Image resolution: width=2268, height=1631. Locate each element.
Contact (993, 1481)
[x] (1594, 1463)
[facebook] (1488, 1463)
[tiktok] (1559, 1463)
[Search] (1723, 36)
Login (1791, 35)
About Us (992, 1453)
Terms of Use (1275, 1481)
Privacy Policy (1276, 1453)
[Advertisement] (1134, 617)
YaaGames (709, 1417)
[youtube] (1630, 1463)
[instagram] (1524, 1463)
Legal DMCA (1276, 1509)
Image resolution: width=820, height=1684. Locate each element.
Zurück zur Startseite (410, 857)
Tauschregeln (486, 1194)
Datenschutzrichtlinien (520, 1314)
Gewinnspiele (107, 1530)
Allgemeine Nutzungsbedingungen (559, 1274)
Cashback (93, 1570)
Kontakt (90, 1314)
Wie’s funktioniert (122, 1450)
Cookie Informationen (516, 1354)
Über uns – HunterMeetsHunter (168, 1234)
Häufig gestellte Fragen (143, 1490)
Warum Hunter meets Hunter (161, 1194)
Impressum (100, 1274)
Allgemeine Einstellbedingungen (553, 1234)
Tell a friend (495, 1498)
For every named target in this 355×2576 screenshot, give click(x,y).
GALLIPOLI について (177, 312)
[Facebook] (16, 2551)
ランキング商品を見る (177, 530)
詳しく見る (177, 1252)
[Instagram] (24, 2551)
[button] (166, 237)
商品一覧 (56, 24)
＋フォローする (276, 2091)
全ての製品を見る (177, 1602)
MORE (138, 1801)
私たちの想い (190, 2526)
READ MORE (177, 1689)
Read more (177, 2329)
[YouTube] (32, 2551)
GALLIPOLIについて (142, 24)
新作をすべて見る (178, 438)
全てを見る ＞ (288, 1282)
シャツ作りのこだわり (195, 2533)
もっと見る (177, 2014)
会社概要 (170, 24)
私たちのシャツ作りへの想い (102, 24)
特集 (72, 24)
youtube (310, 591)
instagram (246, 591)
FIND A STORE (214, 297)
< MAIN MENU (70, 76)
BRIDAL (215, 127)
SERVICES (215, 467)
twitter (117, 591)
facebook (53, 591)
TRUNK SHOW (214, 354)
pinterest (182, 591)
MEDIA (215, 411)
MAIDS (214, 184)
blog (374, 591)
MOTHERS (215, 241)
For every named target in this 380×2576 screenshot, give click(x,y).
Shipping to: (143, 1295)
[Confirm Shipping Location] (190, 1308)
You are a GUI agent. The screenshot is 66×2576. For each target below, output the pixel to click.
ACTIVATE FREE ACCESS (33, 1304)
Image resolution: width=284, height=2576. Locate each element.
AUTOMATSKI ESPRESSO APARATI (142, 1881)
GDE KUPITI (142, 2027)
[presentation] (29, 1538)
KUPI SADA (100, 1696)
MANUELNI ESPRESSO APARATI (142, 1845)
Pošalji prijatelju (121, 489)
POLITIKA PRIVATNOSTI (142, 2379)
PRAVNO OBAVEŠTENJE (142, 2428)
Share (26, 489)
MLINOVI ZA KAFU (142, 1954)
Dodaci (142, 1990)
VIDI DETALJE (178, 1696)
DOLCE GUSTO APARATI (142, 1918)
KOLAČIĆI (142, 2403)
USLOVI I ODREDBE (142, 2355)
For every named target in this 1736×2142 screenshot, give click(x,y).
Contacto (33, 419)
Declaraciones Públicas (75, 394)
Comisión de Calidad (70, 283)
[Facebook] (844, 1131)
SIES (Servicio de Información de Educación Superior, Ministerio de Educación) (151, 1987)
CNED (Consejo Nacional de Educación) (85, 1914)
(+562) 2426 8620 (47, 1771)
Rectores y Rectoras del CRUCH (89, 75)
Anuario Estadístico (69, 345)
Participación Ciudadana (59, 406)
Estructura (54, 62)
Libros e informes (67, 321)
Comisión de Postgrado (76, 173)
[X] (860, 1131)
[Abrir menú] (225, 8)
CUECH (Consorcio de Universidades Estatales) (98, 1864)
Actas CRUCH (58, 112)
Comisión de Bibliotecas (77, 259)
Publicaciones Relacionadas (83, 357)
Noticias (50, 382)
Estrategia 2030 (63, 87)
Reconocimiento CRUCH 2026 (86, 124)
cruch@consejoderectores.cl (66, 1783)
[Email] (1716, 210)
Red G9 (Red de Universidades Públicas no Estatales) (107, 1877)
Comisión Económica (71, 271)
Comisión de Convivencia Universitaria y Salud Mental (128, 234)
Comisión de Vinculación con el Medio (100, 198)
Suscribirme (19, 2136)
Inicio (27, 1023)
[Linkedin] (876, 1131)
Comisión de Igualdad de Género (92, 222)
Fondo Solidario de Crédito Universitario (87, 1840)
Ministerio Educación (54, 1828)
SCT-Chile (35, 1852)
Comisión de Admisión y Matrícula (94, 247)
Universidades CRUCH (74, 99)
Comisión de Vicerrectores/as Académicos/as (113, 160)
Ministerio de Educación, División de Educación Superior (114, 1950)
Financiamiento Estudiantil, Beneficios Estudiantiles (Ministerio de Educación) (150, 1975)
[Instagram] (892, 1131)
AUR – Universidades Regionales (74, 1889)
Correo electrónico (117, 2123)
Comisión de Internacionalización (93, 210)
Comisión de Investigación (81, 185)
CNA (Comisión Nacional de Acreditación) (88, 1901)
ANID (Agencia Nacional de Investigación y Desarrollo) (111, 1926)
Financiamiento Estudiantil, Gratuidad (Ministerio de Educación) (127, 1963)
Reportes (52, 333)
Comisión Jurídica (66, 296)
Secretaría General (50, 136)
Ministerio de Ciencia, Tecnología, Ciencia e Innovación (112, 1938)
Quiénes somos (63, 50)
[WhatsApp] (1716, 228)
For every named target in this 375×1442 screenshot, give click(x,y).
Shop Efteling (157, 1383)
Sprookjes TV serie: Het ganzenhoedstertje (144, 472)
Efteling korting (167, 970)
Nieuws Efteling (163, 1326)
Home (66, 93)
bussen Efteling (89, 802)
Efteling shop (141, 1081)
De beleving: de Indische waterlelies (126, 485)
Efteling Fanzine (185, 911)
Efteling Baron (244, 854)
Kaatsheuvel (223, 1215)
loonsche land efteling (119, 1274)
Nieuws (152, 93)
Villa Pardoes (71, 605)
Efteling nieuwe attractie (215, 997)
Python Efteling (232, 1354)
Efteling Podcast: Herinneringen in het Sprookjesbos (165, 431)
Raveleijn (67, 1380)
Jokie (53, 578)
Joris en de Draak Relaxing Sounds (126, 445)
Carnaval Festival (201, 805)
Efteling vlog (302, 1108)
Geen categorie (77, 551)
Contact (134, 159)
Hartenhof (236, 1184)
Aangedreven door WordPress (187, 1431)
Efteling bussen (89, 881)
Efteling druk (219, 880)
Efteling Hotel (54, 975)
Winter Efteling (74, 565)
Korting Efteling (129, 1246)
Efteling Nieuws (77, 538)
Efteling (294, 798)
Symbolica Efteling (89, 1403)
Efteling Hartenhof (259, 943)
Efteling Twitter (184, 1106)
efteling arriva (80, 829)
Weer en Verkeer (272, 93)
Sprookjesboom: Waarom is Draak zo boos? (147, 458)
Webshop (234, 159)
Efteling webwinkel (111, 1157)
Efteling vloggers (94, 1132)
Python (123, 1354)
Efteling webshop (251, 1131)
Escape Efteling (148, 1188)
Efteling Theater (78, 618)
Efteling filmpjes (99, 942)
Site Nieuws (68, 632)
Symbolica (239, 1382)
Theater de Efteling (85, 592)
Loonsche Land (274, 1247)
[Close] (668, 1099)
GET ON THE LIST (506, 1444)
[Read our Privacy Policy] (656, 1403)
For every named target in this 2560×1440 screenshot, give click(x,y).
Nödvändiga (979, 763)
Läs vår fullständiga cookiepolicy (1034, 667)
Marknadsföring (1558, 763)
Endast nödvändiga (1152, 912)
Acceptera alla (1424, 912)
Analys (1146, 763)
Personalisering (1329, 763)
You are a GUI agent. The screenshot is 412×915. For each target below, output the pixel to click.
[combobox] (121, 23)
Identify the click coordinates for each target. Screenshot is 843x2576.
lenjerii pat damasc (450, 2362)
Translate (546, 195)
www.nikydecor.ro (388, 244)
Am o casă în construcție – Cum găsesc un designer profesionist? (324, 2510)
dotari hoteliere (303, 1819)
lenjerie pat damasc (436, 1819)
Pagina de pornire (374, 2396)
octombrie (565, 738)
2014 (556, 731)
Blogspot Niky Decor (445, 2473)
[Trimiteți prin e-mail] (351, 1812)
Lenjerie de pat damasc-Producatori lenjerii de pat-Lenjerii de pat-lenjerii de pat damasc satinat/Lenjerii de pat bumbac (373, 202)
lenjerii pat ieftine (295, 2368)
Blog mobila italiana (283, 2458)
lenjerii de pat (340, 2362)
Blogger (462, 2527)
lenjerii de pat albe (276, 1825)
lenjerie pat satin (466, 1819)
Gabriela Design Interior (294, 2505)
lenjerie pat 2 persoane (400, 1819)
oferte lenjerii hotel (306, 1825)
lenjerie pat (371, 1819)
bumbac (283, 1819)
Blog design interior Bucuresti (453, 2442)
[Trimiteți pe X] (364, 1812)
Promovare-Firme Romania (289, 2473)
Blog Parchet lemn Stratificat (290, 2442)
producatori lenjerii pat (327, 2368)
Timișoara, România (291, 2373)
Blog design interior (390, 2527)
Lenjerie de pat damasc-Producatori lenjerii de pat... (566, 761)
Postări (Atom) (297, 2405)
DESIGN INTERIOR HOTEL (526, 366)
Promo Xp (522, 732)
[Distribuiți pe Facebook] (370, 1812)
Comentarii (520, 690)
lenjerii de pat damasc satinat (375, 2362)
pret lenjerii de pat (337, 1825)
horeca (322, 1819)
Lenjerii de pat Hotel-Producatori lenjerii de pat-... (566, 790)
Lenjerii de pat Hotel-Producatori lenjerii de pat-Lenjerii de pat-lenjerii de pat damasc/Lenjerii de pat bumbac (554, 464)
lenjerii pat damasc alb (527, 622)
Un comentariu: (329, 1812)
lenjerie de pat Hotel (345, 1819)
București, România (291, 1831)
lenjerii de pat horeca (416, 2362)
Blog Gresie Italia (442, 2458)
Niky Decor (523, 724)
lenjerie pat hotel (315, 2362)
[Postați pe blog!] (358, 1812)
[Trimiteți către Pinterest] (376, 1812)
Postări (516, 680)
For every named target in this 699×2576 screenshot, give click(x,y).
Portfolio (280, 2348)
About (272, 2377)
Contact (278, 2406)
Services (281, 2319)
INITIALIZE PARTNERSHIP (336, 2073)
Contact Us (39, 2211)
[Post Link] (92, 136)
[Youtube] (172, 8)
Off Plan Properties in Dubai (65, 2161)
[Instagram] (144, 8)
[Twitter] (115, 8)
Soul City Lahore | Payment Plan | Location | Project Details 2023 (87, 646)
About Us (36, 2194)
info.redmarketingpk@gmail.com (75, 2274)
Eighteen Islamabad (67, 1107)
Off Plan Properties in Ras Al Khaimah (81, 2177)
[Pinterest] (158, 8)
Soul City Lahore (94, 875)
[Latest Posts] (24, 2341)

#### [WHAT YOU NEED TO DO]
The number alone, please: how many lines in the data contain the string "APARATI"?

#### [ANSWER TO THIS EXERCISE]
3